I do not credit all these stories about the general feeling of hostility in the South toward the negro. So far as I have heard opinions expressed upon the subject, and I have conversed with many persons from that section of the country, they do not blame the negro for anything that has happened. As a general thing, he was faithful to them and their interests, until the army reached the place and took him from them. He has supported their wives and children in the absence of the husbands and fathers in the armies of the South. He has done for them what no one else could have done. They recognize his general good feeling toward them, and are inclined to reciprocate that feeling toward him.

I believe that is the general feeling of the southern people to-day. The cases of ill-treatment are exceptional cases. They are like the cases which have occurred in the northern States where the unfortunate have been thrown upon our charity.

Take, for instance, the stories of the cruel treatment of the insane in the State of Massachusetts. They may have been barbarously confined in the loathsome dens as stated in particular instances; but is that any evidence of the general ill-will of the people of the State of Massachusetts toward the insane? Is that any reason why the Federal arm should be extended to Massachusetts to control and protect the insane there?

It has also been said that certain paupers in certain States have been badly used, paupers, too, who were whites. Is that any reason why we should extend the arm of the Federal Government to those States to protect the poor who are thrown upon the charity of the people there?

Sir, we must yield to the altered state of things in this country. We must trust the people; it is our duty to do so; we cannot do otherwise. And the sooner we place ourselves in a position where we can win the confidence of our late enemies, where our counsels will be heeded, where our advice may be regarded, the sooner will the people of the whole country be fully reconciled to each other and their changed relationship; the sooner will all the inhabitants of our country be in the possession of all the rights and immunities essential to their prosperity and happiness.

Hon. A. K. McClure on What of the Republic?

Annual Address delivered before the Literary Societies of Dickinson College, June 26th, 1873.

Gentlemen of the Literary Societies:—What of the Republic? The trials and triumphs of our free institutions are hackneyed themes. They are the star attractions of every political conflict. They furnish a perpetual well-spring of every grade of rhetoric for the hustings, and partisan organs proclaim with the regularity of the seasons, the annual perils of free government.

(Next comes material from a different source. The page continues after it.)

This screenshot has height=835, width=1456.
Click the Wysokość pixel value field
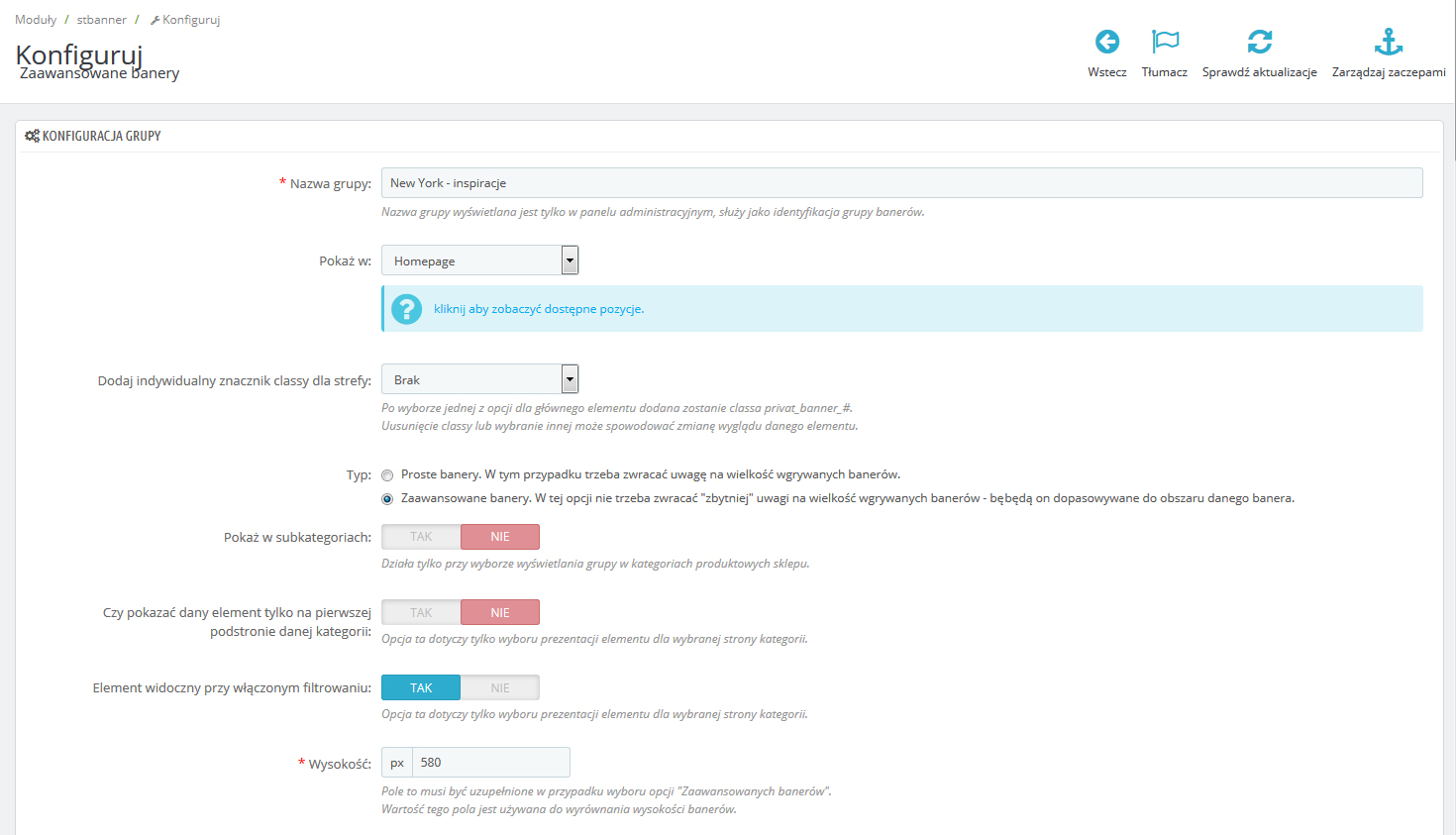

But a different occasion, with widely different opportunities and duties, has brought us together. The dissembling of the partisan would be unwelcome, but here truth may be manfully spoken of that which so profoundly concerns us all. I am called to address young men who are to rank among the scholars, the teachers, the statesmen, the scientists of their age. They will be of the class that must furnish a large proportion of the executives, legislators, ministers, and instructors of the generation now rapidly crowding us to the long halt that soon must come. Doubtless, here and there, some who have been less favored with opportunities, will surpass them in the race for distinction; but in our free government where education is proffered to all, and the largest freedom of conviction and action invites the humblest to honorable preferment, the learned must bear a conspicuous part in directing the destiny of the nation. Every one who moulds a thought or inspires a fresh resolve even in the remotest regions of the Continent, shapes, in some measure, the sovereign power of the Republic.

The time and the occasion are alike propitious for a dispassionate review of our political system, and of the political duties which none can reject and be blameless. Second only to the claims of religion are the claims of country. Especially should the Christian, whether teacher or hearer, discharge political duties with fidelity. I do not mean that the harangue of the partisan should desecrate holy places, or that men should join in the brawls of pot-house politicians; but I do mean that a faithful discharge of our duty to free government is not only consistent with the most exemplary and religious life, but is a Christian as well as a civil obligation. The government that maintains liberty of conscience as one of its fundamental principles, and under which Christianity is recognized as the common law, has just claims upon the Christian citizen for the vigilant exercise of all political rights.